Long story short: Moving to Borneo. New (awesome and perfect) job. Bringing the blog back at the request of my family. Stay tuned for adventures in orangutan conservation and Indonesian wanderings!


A Pilot Study, Data Entry, and some Cheesy Pasta…

Well the title of this one about sums up my week! It was a pretty standard week in the forest, as I did a couple of days on orangutan work and then a few on various projects around camp.  Cis, Ari and I also piloted the new research project that I’ve been working on, which was quite fun.  The new project is on how the microtopography of the forest (the small hills and valleys that in part characterize peat swamp forest) dictates which tree species can grow where.  Some trees like the hilly bits, some like the low watery bits, and its possible that some have no preference; the goal of this project is to gather information on which species prefer which habitats and what this means for forest ecology.  I’m pretty pumped about this because it is the first project I’ve designed essentially on my own (in terms of the methods and compiling the background information) and from the pilot work we did I think it will work out quite well!  Of course now I’ve spoken too soon and I’m sure some major issue will come along, but we’ll cross that bridge when we get there I suppose.

In other news, I’m in town for a few days enjoying cheesy pasta, sprite, and relatively non-mosquito free nights while doing some data entry, compiling our monthly report, and researching papers for another project.  Tomorrow will be another sweaty market day- Riethma (our friend/accountant/guru for all things Palangkaraya) and I are going shopping for new office chairs.  Between all of us living in the house here we’ve broken 3 chairs over the past couple of months, and while these occasions add comedic value to our days, we’ve decided that its time to fix the problem and buy some better chairs (see below)

Yep, I broke this one

Yep, I broke this one

In the meantime, for those of you who haven’t yet, check out my Whats Happening Wednesday blog post on the OuTrop blog!  The link is here:

Sampai nanti lagi everyone, and for those of you in Amuurica I hope you’re not entirely snowed in!  (Insert appropriate joke about the snowstorm being named Nemo here)

Say Cheeeeese

Well another week and a half has come and gone and I’m back from the forest (have been for a couple of days actually, but who’s counting?) I’ve been doing a bit of work on our camera trapping project recently, and it occurred to me that people may not know exactly what this means.  So, it’s time for a science lesson!

This may or may not be obvious to most of you reading this blog, but a camera trap is essentially a battery-powered camera that can be placed in an environment- in our case, mounted on a tree in the forest- in order to opportunistically collect data on wildlife.  The cameras have motion detectors so that they automatically take photos when animals walk by.  Camera traps are especially useful for gathering information on species richness (the number of species) in a given area, but with the right placement and sample size (number of photos taken) they can also be used to collect data on population size/density of a given species.

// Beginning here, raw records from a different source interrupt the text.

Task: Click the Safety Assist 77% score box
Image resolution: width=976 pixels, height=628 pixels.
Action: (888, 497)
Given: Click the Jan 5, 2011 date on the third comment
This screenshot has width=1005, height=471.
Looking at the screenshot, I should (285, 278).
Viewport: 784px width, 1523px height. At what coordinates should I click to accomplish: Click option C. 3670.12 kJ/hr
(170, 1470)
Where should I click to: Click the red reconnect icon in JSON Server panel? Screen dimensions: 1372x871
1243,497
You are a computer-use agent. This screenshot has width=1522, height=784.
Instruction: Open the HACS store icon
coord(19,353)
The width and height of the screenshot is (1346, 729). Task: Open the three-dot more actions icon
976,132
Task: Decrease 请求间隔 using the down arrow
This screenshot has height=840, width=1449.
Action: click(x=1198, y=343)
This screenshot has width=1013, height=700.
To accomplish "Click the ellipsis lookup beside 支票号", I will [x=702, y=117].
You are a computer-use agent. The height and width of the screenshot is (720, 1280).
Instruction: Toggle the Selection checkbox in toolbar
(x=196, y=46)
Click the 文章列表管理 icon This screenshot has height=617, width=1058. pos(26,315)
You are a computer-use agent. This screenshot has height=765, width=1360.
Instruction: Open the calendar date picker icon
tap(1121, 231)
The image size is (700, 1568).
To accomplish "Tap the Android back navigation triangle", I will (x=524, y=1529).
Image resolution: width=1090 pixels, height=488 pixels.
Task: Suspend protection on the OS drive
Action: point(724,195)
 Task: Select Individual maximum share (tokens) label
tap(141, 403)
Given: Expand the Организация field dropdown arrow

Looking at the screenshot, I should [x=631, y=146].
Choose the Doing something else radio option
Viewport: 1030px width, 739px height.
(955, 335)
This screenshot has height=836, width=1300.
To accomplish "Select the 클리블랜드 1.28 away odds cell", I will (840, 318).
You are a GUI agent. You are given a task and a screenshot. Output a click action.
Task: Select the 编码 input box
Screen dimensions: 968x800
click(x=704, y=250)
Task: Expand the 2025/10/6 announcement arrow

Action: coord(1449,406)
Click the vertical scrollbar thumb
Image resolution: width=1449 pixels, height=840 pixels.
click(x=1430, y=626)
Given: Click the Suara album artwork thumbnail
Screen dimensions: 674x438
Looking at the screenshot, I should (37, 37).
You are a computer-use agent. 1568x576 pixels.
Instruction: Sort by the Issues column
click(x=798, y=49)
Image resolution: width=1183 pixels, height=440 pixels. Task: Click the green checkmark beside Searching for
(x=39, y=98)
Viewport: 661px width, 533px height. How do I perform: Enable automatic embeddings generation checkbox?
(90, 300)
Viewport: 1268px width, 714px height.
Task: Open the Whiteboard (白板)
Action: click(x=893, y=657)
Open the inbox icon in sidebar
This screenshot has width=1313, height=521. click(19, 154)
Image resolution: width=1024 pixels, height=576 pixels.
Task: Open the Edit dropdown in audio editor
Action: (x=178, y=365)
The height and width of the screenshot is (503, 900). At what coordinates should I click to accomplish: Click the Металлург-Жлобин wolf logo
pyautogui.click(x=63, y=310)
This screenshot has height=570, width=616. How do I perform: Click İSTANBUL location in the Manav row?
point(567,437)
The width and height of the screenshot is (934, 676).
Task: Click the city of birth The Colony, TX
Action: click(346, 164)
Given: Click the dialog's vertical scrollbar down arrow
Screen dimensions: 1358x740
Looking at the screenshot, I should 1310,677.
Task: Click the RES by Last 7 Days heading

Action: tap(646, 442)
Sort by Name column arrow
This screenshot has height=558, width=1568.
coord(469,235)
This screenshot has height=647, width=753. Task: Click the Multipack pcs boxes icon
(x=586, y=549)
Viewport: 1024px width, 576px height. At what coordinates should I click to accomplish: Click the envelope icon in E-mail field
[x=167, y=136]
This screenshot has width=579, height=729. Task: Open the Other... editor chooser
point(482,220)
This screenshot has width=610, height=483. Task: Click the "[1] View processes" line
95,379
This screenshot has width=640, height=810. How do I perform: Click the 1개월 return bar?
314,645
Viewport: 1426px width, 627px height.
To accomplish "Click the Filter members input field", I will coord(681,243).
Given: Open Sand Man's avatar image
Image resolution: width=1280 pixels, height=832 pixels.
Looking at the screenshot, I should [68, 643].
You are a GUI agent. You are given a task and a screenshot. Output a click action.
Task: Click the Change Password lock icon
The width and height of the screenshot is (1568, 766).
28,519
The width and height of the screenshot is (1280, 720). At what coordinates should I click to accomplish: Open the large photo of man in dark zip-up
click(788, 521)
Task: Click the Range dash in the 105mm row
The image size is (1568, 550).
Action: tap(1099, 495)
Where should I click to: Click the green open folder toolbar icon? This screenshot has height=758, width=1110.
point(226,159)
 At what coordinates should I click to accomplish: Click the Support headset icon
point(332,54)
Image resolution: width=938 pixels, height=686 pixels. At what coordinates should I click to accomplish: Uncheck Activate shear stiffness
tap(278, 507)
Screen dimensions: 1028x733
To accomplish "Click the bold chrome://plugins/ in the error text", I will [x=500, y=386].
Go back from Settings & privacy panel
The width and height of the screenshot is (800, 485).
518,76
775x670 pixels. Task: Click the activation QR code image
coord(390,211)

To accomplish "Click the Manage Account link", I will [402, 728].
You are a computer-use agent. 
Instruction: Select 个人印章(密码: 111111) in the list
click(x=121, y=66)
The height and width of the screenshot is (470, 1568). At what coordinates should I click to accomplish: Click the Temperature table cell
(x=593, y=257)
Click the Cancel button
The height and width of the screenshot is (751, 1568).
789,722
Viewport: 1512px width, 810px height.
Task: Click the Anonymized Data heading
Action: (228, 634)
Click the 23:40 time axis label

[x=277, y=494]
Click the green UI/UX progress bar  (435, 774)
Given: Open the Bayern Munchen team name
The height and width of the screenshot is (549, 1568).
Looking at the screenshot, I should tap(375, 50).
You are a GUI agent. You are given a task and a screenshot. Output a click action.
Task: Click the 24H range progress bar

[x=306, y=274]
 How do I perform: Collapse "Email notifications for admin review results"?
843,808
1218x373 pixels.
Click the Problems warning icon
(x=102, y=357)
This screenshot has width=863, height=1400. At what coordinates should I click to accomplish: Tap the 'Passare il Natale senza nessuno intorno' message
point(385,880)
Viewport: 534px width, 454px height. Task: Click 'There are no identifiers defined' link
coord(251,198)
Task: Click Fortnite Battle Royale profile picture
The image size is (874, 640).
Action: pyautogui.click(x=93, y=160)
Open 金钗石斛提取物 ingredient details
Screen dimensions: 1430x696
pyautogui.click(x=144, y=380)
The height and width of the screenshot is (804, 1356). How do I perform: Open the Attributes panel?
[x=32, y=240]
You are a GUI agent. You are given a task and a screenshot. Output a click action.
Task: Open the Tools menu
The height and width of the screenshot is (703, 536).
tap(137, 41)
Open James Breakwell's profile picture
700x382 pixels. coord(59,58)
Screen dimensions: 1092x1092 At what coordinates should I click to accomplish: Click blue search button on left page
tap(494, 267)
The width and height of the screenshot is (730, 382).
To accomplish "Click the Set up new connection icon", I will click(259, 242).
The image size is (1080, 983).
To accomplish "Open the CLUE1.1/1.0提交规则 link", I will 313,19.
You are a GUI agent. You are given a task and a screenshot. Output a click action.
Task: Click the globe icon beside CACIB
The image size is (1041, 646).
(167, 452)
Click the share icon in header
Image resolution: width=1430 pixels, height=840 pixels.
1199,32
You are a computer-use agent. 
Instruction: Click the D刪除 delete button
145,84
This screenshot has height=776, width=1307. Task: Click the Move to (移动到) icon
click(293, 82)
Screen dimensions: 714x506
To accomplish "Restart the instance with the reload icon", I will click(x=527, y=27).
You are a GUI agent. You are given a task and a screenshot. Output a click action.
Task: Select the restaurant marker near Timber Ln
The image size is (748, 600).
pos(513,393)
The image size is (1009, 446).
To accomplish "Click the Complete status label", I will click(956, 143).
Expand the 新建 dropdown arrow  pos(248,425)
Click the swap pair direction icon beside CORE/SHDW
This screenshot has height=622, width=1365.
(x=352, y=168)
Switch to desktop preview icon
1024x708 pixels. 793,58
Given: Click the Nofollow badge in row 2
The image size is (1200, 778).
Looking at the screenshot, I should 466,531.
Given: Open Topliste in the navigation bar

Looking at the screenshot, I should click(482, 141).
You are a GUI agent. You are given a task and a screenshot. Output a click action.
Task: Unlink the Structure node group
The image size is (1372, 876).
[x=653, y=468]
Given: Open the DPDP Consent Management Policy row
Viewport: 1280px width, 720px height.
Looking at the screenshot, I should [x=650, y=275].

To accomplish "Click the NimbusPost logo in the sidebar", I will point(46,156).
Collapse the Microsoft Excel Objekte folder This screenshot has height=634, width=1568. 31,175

Photos from camera traps can even be used to identify individual animals, if each individual in a population has distinctive markings.  Camera trap sampling has a lot of pros: after the initial time investment of finding good places to put them the cameras don’t require much additional labor, they collect data 24/7, and the photos are great for public outreach.

In Sabangau we currently have 20+ cameras set out in 12 locations, with data downloaded every two weeks.  Adul is our local camera trap project coordinator, and going out with him to change the cameras is one of my favorite jobs around camp- he can be quite silly, and we usually have lots of fun just walking around the forest.  Plus, coming back to camp and checking the memory cards is a little bit like Christmas; you never know what will show up on the photos!  The best days are when we get photos of interesting behavior (macaques mating? a clouded leopard climbing down a tree? we’ve seen it!) or of animals that rarely get caught on the cameras.  The major focus of the camera trapping project is felids, and to date the data have shown that our forest has 4 of the 5 major species of Bornean cats.  This information is invaluable for the continued conservation of Sabangau.  The cameras also occasionally catch humans as well, and Adul and I have become quite good at identifying people in the photos from their legs alone (it also keeps us on our toes…. we’re all careful to stop and think about where we are in the forest if we need an, ahem… “comfort” break!)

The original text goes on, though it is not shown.